Dataset items

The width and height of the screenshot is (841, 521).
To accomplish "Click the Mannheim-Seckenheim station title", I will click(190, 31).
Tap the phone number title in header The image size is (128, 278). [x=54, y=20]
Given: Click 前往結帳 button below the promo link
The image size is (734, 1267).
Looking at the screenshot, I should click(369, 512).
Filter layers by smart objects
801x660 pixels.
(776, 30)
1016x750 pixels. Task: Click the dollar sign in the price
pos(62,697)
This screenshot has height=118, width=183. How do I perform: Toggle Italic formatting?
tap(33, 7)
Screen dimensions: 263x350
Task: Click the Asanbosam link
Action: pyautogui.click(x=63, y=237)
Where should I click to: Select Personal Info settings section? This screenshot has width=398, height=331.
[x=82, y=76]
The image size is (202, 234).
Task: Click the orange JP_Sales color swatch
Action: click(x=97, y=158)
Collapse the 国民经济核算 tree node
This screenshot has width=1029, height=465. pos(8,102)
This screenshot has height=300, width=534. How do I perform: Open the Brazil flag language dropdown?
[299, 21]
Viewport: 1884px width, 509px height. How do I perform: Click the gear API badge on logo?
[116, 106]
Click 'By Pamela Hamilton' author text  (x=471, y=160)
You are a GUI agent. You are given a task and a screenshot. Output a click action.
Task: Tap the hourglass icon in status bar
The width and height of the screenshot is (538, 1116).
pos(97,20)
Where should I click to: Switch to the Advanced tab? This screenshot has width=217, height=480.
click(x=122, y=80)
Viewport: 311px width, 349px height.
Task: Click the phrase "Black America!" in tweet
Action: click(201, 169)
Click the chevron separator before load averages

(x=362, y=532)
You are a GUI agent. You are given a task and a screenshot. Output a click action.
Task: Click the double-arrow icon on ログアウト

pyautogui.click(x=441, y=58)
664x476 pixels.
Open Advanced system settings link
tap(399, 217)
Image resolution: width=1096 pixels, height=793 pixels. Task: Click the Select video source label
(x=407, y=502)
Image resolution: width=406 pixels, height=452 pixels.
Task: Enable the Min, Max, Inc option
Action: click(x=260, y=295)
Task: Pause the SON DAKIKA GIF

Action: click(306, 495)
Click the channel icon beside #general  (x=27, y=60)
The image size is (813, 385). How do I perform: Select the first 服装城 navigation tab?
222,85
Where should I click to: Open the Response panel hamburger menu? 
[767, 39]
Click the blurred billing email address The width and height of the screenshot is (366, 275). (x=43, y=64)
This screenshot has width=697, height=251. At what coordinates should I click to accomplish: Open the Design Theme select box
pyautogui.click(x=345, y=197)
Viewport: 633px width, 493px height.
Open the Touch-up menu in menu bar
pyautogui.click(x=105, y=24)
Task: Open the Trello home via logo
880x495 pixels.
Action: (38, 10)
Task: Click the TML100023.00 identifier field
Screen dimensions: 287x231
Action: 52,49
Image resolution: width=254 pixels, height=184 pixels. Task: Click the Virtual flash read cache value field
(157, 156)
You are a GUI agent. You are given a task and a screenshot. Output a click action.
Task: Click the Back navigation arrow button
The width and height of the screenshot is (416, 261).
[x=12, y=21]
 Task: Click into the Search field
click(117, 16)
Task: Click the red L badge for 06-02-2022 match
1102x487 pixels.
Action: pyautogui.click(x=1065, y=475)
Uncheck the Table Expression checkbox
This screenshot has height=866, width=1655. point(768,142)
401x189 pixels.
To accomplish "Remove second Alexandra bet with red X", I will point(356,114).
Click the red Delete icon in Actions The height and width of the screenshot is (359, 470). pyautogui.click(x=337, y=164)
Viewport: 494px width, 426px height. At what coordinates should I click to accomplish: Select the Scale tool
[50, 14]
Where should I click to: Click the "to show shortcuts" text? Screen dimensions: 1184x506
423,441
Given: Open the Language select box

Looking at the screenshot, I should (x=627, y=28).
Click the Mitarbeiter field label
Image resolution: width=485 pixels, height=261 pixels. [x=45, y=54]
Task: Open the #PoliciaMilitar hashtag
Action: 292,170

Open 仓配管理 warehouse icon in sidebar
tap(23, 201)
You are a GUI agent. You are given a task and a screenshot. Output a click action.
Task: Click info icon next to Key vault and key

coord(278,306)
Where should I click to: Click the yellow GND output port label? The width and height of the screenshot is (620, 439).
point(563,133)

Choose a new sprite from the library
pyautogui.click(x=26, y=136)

Assignment:
Your task is to give back every record exactly.

Solution below:
The width and height of the screenshot is (841, 521).
To accomplish "Click the Mannheim-Seckenheim station title", I will click(190, 31).
Tap the phone number title in header The image size is (128, 278). [x=54, y=20]
Given: Click 前往結帳 button below the promo link
The image size is (734, 1267).
Looking at the screenshot, I should click(369, 512).
Filter layers by smart objects
801x660 pixels.
(776, 30)
1016x750 pixels. Task: Click the dollar sign in the price
pos(62,697)
This screenshot has height=118, width=183. How do I perform: Toggle Italic formatting?
tap(33, 7)
Screen dimensions: 263x350
Task: Click the Asanbosam link
Action: pyautogui.click(x=63, y=237)
Where should I click to: Select Personal Info settings section? This screenshot has width=398, height=331.
[x=82, y=76]
The image size is (202, 234).
Task: Click the orange JP_Sales color swatch
Action: click(x=97, y=158)
Collapse the 国民经济核算 tree node
This screenshot has width=1029, height=465. pos(8,102)
This screenshot has height=300, width=534. How do I perform: Open the Brazil flag language dropdown?
[299, 21]
Viewport: 1884px width, 509px height. How do I perform: Click the gear API badge on logo?
[116, 106]
Click 'By Pamela Hamilton' author text  (x=471, y=160)
You are a GUI agent. You are given a task and a screenshot. Output a click action.
Task: Tap the hourglass icon in status bar
The width and height of the screenshot is (538, 1116).
pos(97,20)
Where should I click to: Switch to the Advanced tab? This screenshot has width=217, height=480.
click(x=122, y=80)
Viewport: 311px width, 349px height.
Task: Click the phrase "Black America!" in tweet
Action: click(201, 169)
Click the chevron separator before load averages

(x=362, y=532)
You are a GUI agent. You are given a task and a screenshot. Output a click action.
Task: Click the double-arrow icon on ログアウト

pyautogui.click(x=441, y=58)
664x476 pixels.
Open Advanced system settings link
tap(399, 217)
Image resolution: width=1096 pixels, height=793 pixels. Task: Click the Select video source label
(x=407, y=502)
Image resolution: width=406 pixels, height=452 pixels.
Task: Enable the Min, Max, Inc option
Action: click(x=260, y=295)
Task: Pause the SON DAKIKA GIF

Action: click(306, 495)
Click the channel icon beside #general  (x=27, y=60)
The image size is (813, 385). How do I perform: Select the first 服装城 navigation tab?
222,85
Where should I click to: Open the Response panel hamburger menu? 
[767, 39]
Click the blurred billing email address The width and height of the screenshot is (366, 275). (x=43, y=64)
This screenshot has width=697, height=251. At what coordinates should I click to accomplish: Open the Design Theme select box
pyautogui.click(x=345, y=197)
Viewport: 633px width, 493px height.
Open the Touch-up menu in menu bar
pyautogui.click(x=105, y=24)
Task: Open the Trello home via logo
880x495 pixels.
Action: (38, 10)
Task: Click the TML100023.00 identifier field
Screen dimensions: 287x231
Action: 52,49
Image resolution: width=254 pixels, height=184 pixels. Task: Click the Virtual flash read cache value field
(157, 156)
You are a GUI agent. You are given a task and a screenshot. Output a click action.
Task: Click the Back navigation arrow button
The width and height of the screenshot is (416, 261).
[x=12, y=21]
 Task: Click into the Search field
click(117, 16)
Task: Click the red L badge for 06-02-2022 match
1102x487 pixels.
Action: pyautogui.click(x=1065, y=475)
Uncheck the Table Expression checkbox
This screenshot has height=866, width=1655. point(768,142)
401x189 pixels.
To accomplish "Remove second Alexandra bet with red X", I will point(356,114).
Click the red Delete icon in Actions The height and width of the screenshot is (359, 470). pyautogui.click(x=337, y=164)
Viewport: 494px width, 426px height. At what coordinates should I click to accomplish: Select the Scale tool
[50, 14]
Where should I click to: Click the "to show shortcuts" text? Screen dimensions: 1184x506
423,441
Given: Open the Language select box

Looking at the screenshot, I should (x=627, y=28).
Click the Mitarbeiter field label
Image resolution: width=485 pixels, height=261 pixels. [x=45, y=54]
Task: Open the #PoliciaMilitar hashtag
Action: 292,170

Open 仓配管理 warehouse icon in sidebar
tap(23, 201)
You are a GUI agent. You are given a task and a screenshot. Output a click action.
Task: Click info icon next to Key vault and key

coord(278,306)
Where should I click to: Click the yellow GND output port label? The width and height of the screenshot is (620, 439).
point(563,133)

Choose a new sprite from the library
pyautogui.click(x=26, y=136)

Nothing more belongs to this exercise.